The other day, I remarked to Mike that Kiwi was at the easiest stage of the three kids right now. NEVER, EV-ER say things like that. I should know by now that the minute you think that your child has reached a certain stage, has mastered a skill, or that your baby is on a schedule, things are about to change.
I know this, so it should be no surprise to me that since this conversation, Kiwi has been testing boundaries and throwing fits over things that she hasn't in months.
In my experience parenting young children, this seems to be the way it goes. "Easy" (if there is anything easy about being a parent) stages are usually followed by more challenging ones, becoming lax in an expectation will almost immediately result in your child sensing that and testing to see if the boundary is still there. It's like climbing a mountain where the terrian changes from gentle hills, flat plateaus (enjoy these stages), steep inclines only ascended by sheer will, and downward slopes that leave you climbing back up a hill you were sure you'd climbed before. And although the progress is slow and sometimes almost indiscernible, when you take the time to really look back, you will realize how much stronger you have become. And when you take the time to really, truly look at your child, to take in the wonder of it all, to realize that although the days sometimes all blend together as one, there is this amazing little person developing right before your eyes.

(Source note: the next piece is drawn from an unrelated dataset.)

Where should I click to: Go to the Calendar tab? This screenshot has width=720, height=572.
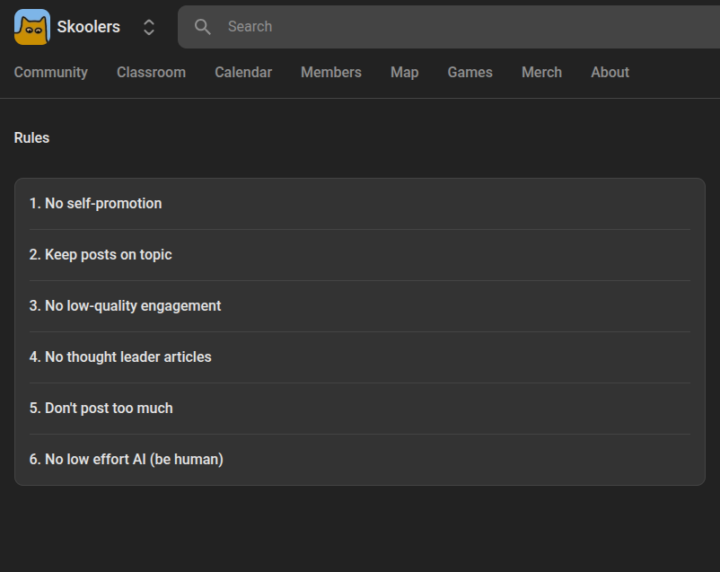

So I will try and see Kiwi throwing a temper tantrum for forty minutes this afternoon and pouring her drink down the kitchen sink because it was in a red heart cup instead of the flower sippy cup without a lid that she wanted for what it is. Just another tiny hill in this adventure that I am on with these beautiful children. I will remember how grateful I am to be blessed with the opportunity to help this sweet, stubborn, stubborn little cowgirl of ours (and her two brothers) on her journey. And I will continue to pray to know the right combination of how to navigate this journey; when to hold tightly to little hands, when to carry, when to lead, when to follow, and how to gradually give them the tools so that they can one day climb their own mountains.